Van der Poel trok na zijn overwinning in Vlaanderens Mooiste meteen naar Spanje om er zich voor te bereiden op de Helleklassieker van komende zondag. De wereldkampioen is ook in het Franse Monument torenhoog favoriet voor de eindzege.
"Vorig jaar waren we één en twee, wat bewijst dat de wedstrijd binnen onze mogelijkheden ligt”, aldus een bescheiden Christoph Roodhooft bij Het Laatste Nieuws. “We hebben vorig jaar niet veel tegenslag gehad, laten we hopen dat we op dezelfde manier onze sportieve waarde kunnen tonen. We hebben een wereldkopman, met daaronder Jasper Philipsen die ook een heel speciale renner is in dit soort wedstrijden.”
Kritiek
En toch vindt de ploegbaas van Alpecin-Deceuninck het vreemd dat zijn team al heel het seizoen lang kritiek te verwerken krijgt. "Ik snap de kritiek niet goed. We hebben al vaker bewezen dat onze ploeg voldoende sterk is op de momenten die ertoe doen - aan de voet van de Poggio waren we ook met genoeg volk.
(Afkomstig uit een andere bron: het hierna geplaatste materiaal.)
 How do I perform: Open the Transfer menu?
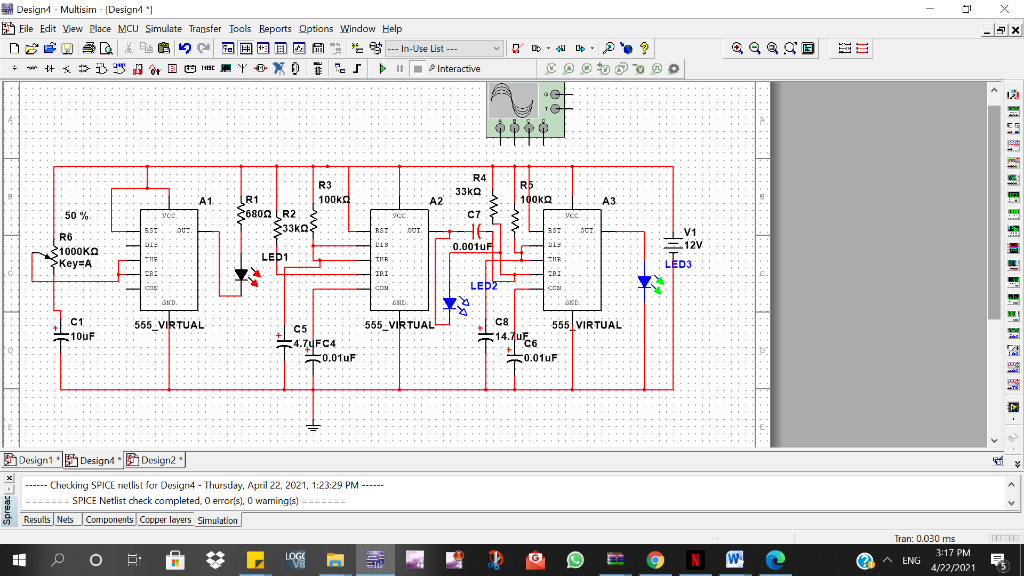(205, 28)
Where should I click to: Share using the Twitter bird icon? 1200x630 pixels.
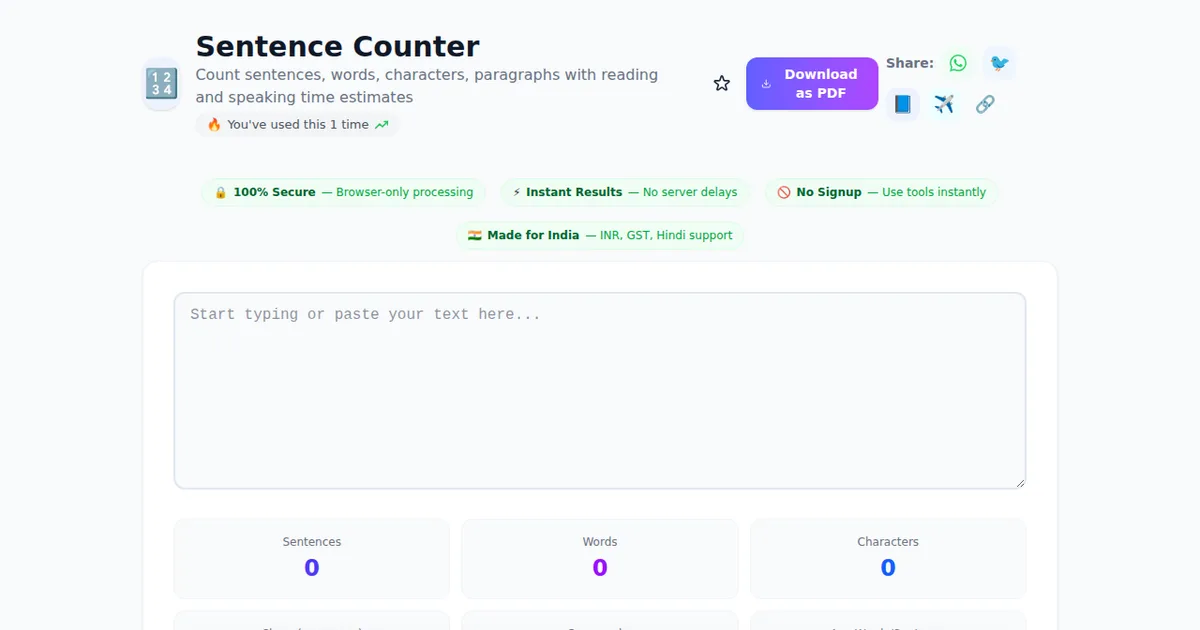(x=999, y=63)
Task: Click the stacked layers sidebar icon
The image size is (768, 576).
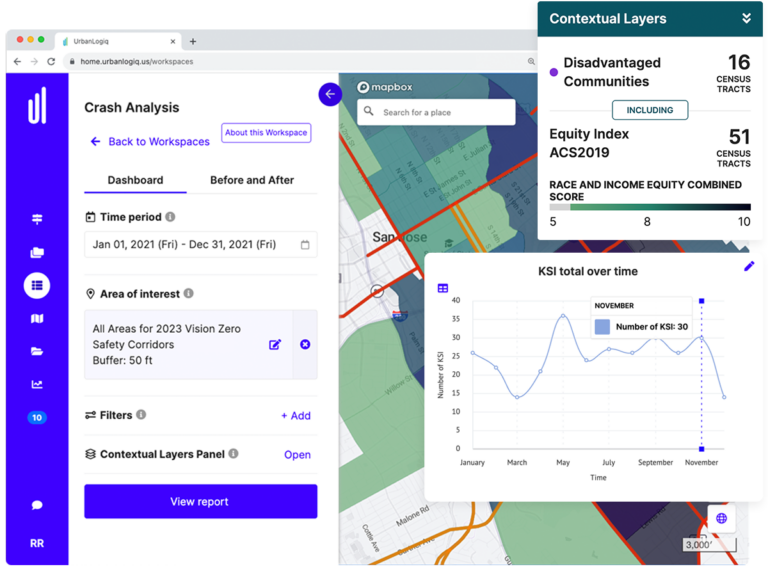Action: point(37,253)
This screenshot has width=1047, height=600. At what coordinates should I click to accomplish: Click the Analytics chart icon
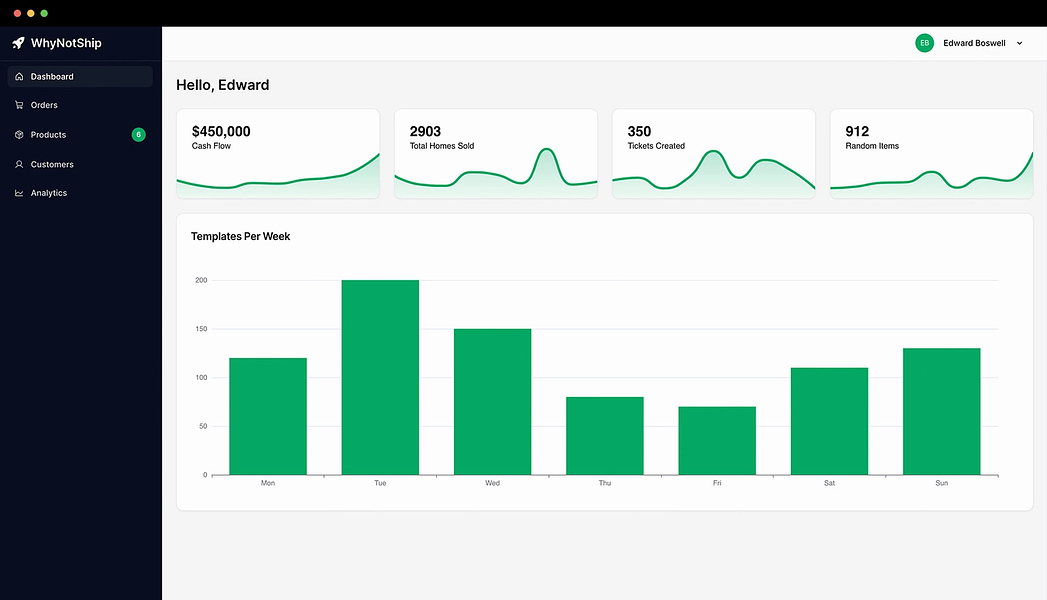(x=19, y=193)
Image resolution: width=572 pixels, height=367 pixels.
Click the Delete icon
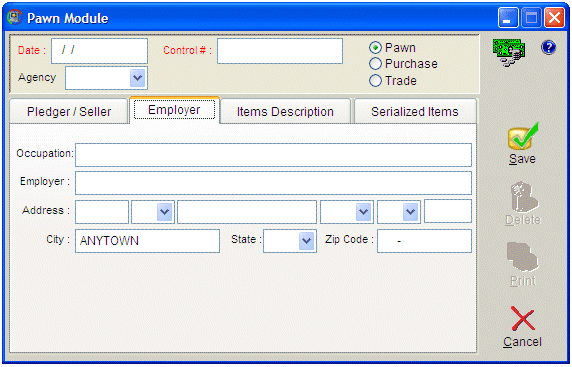click(x=523, y=204)
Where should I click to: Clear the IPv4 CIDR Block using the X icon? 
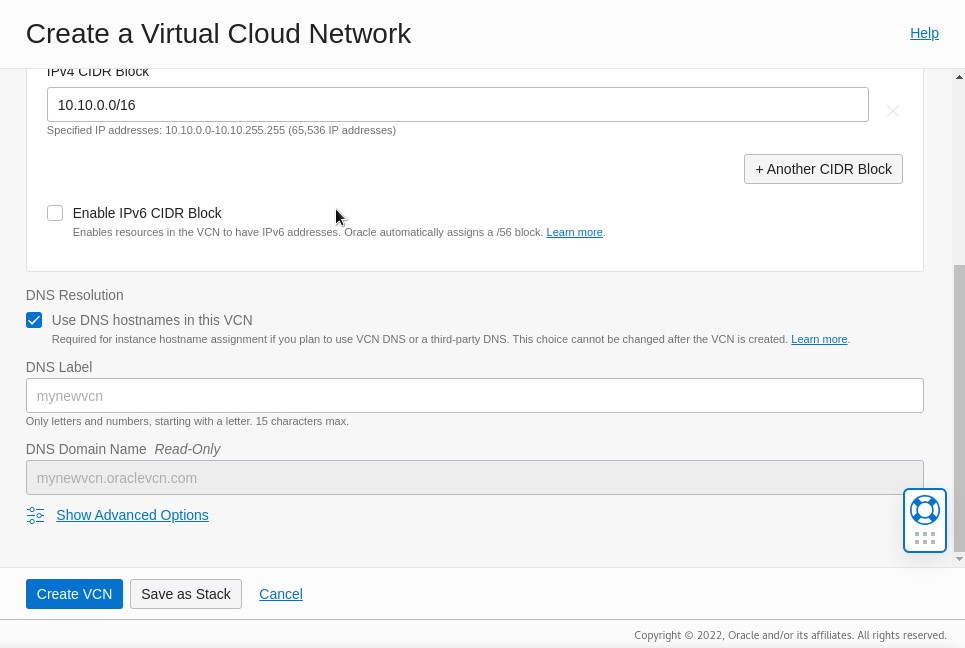(x=892, y=110)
Wij kunnen minder schaken zoals Visma of Lidl-Trek, dat weten we ook, maar wij hebben een kopman die zij niet hebben.”
“Wat wij doen, is situaties proberen te creëren waarbij de individuele waarde van Mathieu tot zijn recht komt", ging Roodhooft verder. "We willen niet dat Mathieu in een positie komt waarbij mensen van hem kunnen profiteren. We willen niet dat hij kopwerk moet doen terwijl tegenstanders in het wiel kunnen blijven zitten.”